PROBLEM REQUIREMENTS: Reproduce exactly, from the data that follows, the line with "Click the 学校建网站 黔教网云 banner ad", the line with "has width=690, height=388.", and every line that lies between them.

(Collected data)
+ + + +
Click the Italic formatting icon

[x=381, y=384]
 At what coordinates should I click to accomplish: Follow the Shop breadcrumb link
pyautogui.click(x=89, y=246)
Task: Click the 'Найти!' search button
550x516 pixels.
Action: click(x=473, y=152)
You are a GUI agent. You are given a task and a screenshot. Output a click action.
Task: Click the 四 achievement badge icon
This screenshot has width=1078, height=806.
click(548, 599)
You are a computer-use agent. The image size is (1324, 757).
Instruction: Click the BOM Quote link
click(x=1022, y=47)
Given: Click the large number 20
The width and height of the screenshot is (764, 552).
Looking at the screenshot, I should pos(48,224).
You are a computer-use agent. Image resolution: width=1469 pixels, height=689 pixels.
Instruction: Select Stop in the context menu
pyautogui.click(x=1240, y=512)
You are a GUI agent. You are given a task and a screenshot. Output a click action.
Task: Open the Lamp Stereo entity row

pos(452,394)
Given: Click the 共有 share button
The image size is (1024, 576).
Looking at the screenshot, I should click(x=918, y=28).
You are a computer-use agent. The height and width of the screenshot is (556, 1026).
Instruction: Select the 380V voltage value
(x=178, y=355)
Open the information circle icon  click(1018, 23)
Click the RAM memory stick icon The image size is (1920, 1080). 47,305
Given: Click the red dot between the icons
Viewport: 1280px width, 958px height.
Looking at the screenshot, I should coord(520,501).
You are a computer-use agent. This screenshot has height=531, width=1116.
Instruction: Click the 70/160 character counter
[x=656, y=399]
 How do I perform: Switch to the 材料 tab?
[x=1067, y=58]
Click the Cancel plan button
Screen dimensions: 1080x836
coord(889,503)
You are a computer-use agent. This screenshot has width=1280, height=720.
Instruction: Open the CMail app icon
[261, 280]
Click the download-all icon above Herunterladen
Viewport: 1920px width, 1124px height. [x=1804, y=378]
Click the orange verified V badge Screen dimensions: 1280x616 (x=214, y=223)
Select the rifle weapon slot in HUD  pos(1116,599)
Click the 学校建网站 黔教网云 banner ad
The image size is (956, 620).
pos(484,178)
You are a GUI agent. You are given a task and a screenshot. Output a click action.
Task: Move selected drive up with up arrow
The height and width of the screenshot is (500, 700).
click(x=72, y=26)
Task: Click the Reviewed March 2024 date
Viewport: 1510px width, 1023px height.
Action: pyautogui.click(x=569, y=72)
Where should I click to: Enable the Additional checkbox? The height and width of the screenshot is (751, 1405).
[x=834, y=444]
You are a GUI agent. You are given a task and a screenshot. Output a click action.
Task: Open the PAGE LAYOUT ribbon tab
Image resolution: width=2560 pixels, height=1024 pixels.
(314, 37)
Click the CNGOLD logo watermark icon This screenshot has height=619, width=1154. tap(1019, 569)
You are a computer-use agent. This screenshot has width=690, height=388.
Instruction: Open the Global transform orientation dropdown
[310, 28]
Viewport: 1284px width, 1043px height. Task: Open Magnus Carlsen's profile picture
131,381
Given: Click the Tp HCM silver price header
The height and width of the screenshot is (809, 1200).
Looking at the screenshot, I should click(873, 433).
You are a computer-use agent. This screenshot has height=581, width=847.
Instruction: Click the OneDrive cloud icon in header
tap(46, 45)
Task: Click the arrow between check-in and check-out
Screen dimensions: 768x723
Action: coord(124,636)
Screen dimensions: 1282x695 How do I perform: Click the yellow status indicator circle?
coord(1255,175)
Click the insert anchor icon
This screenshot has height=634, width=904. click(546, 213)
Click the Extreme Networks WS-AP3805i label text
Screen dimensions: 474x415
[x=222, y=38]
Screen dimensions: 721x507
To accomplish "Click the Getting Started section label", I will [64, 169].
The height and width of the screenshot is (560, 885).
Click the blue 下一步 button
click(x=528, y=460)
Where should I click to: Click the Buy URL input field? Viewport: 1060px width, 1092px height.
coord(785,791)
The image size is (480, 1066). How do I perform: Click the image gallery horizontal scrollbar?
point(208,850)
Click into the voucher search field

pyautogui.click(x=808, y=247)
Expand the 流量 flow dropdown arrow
+ + + +
TASK OUTPUT:
Click the 学校建网站 黔教网云 banner ad
The image size is (956, 620).
pos(484,178)
You are a GUI agent. You are given a task and a screenshot. Output a click action.
Task: Move selected drive up with up arrow
The height and width of the screenshot is (500, 700).
click(x=72, y=26)
Task: Click the Reviewed March 2024 date
Viewport: 1510px width, 1023px height.
Action: pyautogui.click(x=569, y=72)
Where should I click to: Enable the Additional checkbox? The height and width of the screenshot is (751, 1405).
[x=834, y=444]
You are a GUI agent. You are given a task and a screenshot. Output a click action.
Task: Open the PAGE LAYOUT ribbon tab
Image resolution: width=2560 pixels, height=1024 pixels.
(314, 37)
Click the CNGOLD logo watermark icon This screenshot has height=619, width=1154. tap(1019, 569)
You are a computer-use agent. This screenshot has width=690, height=388.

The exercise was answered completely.